In the article below on choosing a CRM system, what should a company do with the internal processes that don't work?

(Beginning of Supplied passage)

Your New CRM System: Do You Want Productivity or Results?
Before jumping into a CRM system, it behooves a company to map out its internal processes, both the ones that work and the ones that don't work. Without an understanding of how their processes work, businesses can very easily deceive themselves into thinking that, after the implementation of CRM software, they're more productive simply because they're doing, recording and tracking more data.
I've written several CRM Buyer Guides in the last four years, and the buying process I recommend hasn't really changed much. Unlike people who leap into the technology right at the outset, I always advocate a period of self-assessment for the company -- in other words, a thorough internal examination of how a business works and what the employees in the business do.
Without this assessment, it's impossible to define the requirements that should drive the CRM purchasing decision. This self-assessment needs to be honest and unsparing of people's feelings -- and if the people in-house can't do it without exposing raw emotions or enduring blows to their egos, it may be better to have a third party to facilitate this.
Part of this task involves the mapping of internal processes, both the ones that work and the ones that don't work. Those that work should be preserved; those that don't should be replaced. Processes that need to be replaced are great indicators of the kinds of features you should look for in your CRM solution.
The Outside-In Approach
This set of tasks can be very revealing about a company. It can guide not just technological purchases but also changes to the processes the company uses to manage customer relationships and customer data. In smaller companies, it may even forestall a CRM purchase -- changes to process and to how people are working may clear up the problems that drove an initial push toward CRM.

(End of Supplied passage)
(Beginning of Data for review)

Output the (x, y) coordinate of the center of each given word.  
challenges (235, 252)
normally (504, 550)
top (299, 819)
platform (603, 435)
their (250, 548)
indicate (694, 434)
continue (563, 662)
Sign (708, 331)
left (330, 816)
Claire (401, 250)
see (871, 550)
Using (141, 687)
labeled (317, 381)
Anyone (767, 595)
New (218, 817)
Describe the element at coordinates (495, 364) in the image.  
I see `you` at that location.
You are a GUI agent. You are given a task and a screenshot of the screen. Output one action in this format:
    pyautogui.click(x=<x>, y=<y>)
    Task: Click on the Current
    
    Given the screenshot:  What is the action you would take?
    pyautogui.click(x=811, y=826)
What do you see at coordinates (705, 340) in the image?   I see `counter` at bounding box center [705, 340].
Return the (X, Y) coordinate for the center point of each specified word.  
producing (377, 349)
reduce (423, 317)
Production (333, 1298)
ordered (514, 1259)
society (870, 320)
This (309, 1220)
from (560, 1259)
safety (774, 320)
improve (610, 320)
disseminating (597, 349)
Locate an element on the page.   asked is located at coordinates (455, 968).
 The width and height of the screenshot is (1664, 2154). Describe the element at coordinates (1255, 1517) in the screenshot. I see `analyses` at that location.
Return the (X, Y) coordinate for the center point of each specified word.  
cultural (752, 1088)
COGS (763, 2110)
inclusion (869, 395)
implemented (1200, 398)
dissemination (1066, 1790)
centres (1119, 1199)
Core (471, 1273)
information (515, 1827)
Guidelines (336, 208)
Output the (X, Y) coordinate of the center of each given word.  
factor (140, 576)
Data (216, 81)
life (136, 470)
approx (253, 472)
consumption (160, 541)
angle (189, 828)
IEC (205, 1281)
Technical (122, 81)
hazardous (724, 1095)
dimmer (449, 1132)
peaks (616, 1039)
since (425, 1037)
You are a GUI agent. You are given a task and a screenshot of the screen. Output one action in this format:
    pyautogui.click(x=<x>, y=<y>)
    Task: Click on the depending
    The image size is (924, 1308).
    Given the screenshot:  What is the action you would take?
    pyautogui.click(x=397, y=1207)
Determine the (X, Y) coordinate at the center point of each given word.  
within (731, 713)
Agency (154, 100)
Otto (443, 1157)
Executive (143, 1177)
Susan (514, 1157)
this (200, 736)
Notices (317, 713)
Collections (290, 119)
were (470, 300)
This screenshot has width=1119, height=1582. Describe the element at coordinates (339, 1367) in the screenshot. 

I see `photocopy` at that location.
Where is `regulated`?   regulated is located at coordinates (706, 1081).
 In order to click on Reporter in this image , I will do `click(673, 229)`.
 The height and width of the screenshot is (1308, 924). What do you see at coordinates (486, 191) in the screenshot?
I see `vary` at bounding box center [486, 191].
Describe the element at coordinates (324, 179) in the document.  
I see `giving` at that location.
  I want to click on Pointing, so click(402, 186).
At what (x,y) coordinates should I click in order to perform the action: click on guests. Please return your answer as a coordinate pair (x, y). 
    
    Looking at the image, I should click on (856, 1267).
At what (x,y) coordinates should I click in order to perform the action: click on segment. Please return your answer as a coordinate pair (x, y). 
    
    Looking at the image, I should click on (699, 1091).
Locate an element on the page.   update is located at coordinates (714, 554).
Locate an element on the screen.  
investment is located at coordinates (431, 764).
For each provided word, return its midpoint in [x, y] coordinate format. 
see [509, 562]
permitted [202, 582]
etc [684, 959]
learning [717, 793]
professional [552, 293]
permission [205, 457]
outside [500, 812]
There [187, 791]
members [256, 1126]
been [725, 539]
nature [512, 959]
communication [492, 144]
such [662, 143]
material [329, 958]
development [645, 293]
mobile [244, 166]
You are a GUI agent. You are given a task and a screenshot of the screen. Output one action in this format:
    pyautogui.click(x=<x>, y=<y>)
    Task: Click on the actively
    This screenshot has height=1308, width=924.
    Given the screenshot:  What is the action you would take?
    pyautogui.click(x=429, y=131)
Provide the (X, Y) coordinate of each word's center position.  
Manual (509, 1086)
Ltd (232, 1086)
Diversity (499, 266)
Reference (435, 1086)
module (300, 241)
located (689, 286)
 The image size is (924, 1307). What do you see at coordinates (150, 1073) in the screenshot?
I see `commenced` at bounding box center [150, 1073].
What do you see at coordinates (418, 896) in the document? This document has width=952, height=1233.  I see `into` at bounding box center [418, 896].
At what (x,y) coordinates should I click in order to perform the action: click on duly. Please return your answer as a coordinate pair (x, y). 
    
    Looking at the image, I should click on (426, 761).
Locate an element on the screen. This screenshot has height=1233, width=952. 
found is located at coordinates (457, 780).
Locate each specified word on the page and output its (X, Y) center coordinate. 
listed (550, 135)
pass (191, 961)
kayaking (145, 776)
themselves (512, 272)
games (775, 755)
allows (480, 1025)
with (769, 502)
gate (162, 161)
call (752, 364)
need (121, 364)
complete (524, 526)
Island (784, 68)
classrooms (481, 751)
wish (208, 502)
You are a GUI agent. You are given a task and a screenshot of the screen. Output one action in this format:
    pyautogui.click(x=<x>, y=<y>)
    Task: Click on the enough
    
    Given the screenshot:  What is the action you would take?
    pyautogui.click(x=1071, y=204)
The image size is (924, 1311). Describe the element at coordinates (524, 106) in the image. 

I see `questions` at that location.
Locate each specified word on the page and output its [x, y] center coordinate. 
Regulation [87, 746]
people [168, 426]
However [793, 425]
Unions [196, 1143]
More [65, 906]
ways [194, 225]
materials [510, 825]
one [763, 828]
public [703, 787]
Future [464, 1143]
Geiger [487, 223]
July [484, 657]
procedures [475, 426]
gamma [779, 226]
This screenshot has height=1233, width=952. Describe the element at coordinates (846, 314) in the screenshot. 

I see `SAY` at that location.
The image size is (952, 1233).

(End of Data for review)

**Task result:**
They should be replaced.